The typical profile of a perpetrator of fraud has been that of trained con artist who plans his or her scheme in a calculated fashion. But a new study depicts insurance fraud not only as a sophisticated ring carried out by professionals but as an act often executed by mainstream insurance customers.The study, by Bermuda-based consulting and technology solutions provider Accenture, found that nearly one in four U.S. adults say that overstating the value of claims to insurance companies is acceptable, and more than one in 10 say they approve of submitting insurance claims for items that were never lost or damaged or for treatments that were not provided.
The survey, based on a random sample of more than 1,000 U.S. adults, examined consumer attitudes toward insurance fraud and found that two-thirds of respondents (66%) said that people are more likely to commit insurance fraud during an economic downturn than when the economy is strong.
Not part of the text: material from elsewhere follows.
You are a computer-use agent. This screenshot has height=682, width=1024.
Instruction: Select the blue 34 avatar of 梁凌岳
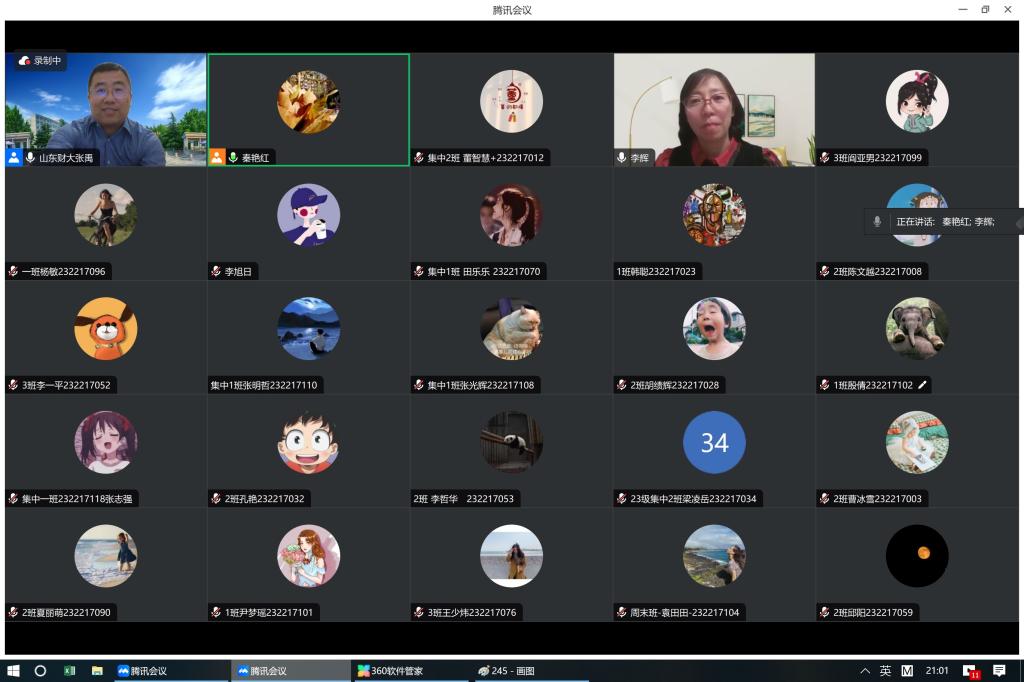coord(714,442)
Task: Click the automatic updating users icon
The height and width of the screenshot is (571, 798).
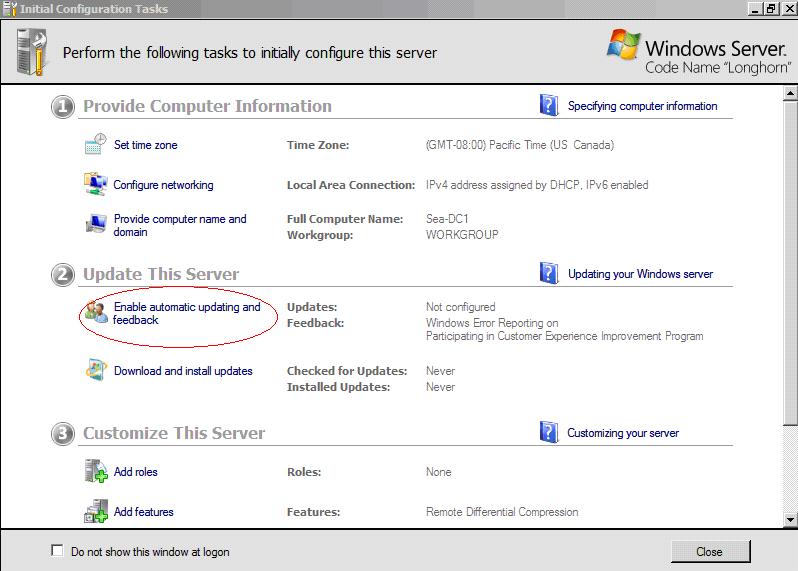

About half the respondents (49%) said that people commit insurance fraud because they can get away with it.
"Fraud is a growing concern for insurers, whose aging technology and inefficient processes often prevent them from detecting fraudulent claims, which in turn hurts their long-term profitability," says Michael Lucarini, a partner in Accenture's Insurance practice. "In addition, increased consumer exaggeration to improve the claims payout is becoming more prevalent in the current weakened economy."
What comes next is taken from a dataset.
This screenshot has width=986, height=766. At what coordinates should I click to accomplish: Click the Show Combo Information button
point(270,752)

Accenture's study also found 30% of respondents linked insurance fraud to the offenders' needs for money, while nearly one-fourth (24%) said they believe that the people who commit insurance fraud do so because they believe they pay too much for insurance. Twenty percent said they believe that the offenders commit fraud to compensate for high claims deductibles.
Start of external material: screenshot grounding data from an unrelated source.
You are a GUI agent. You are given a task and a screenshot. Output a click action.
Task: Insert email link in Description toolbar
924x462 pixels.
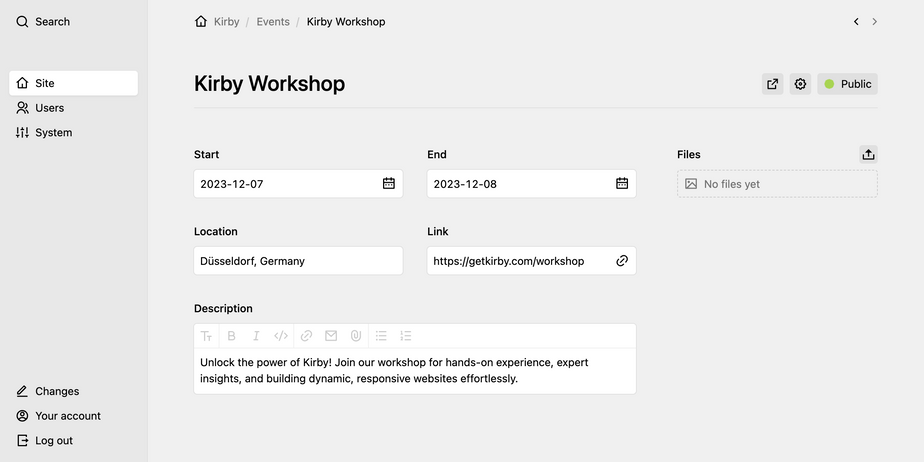(331, 336)
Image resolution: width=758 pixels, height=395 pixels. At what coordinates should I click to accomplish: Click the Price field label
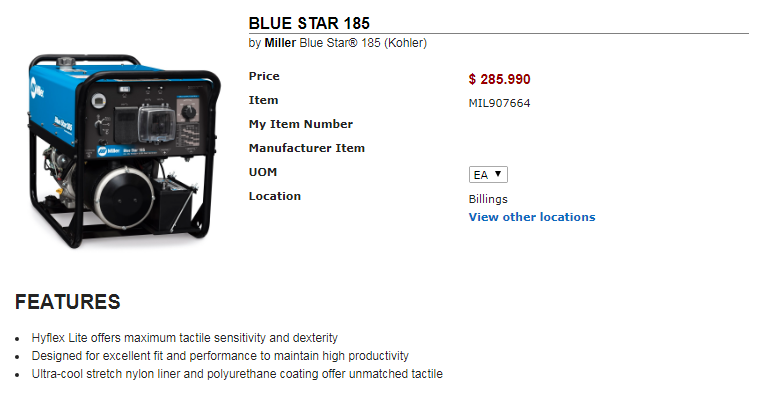[x=264, y=76]
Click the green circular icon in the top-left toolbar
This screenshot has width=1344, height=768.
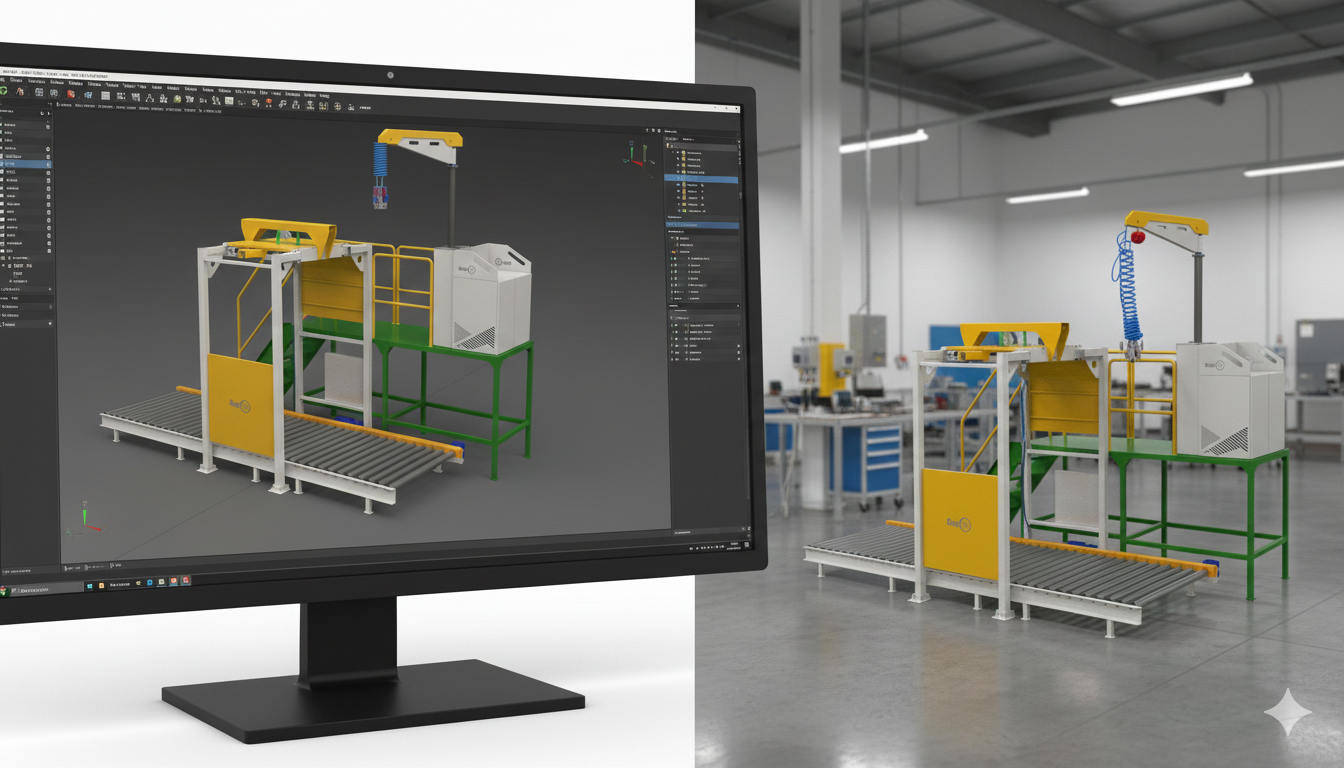click(4, 91)
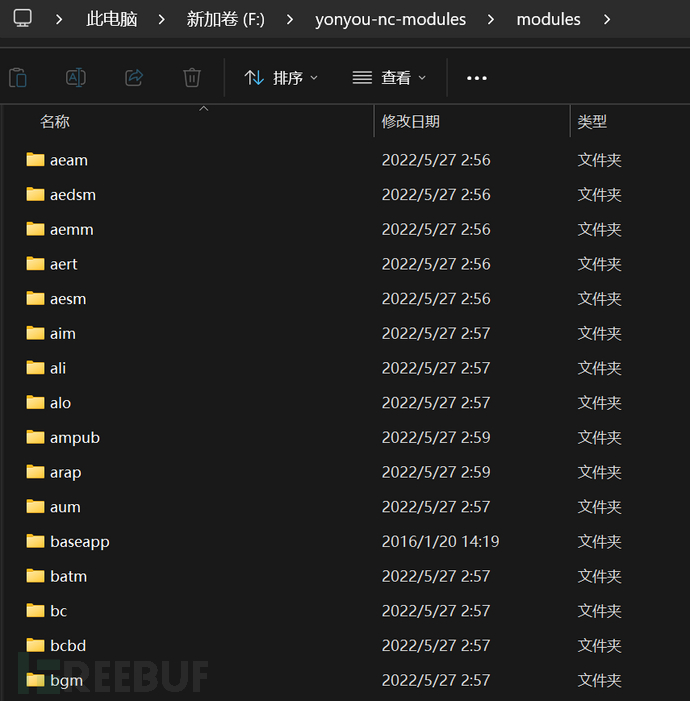
Task: Click the paste clipboard icon in toolbar
Action: click(x=17, y=77)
"The burden is clearly on insurance companies to ensure they have the proper tools, technologies and skills to combat fraud," Lucarini says. "Those committing fraud are becoming more sophisticated and advanced in their methods, while many insurance companies still lack the necessary processes and systems to detect and stop fraud."
Some varieties of fraud are easier to detect than others. In fact, it might be the most mundane cases that will be difficult to corroborate. A percentage of those responding to Accenture's survey indicated that fraud was defined as "overstating the value of claims" and as "submitting insurance claims for items that were not lost or damaged."
Without a smoking gun, these incidents of fraud are harder to detect, short of submitting to a lie detector test.
To combat these hard-to-detect fraud cases, leading insurers are implementing Web-based technology that can help re-evaluate claims for fraud during the claims lifecycle and alert the appropriate people when thresholds are exceeded, Lucarini explains.
The industry, for instance, has begun to mine data with neural networks for early identification of fraud patterns. The use of neural network technology-for both simple and complex fraud-can enable an insurer to take a good amount of industry data and train the networks to identify exceptions to rules.
San Rafael, Calif.-based Fair, Isaac & Co., for instance, offers its Claims Advisor for Exception Management, a neural network-driven technology that consists of 50 to 60 variables that interact at any given time. Using a combination of data-mining and advanced analytics, the software scores claims on a scale from 0 to 1,000. The higher the score, the more likely fraud has occurred. Claim scores are posted on an intranet site for claims adjusters to access.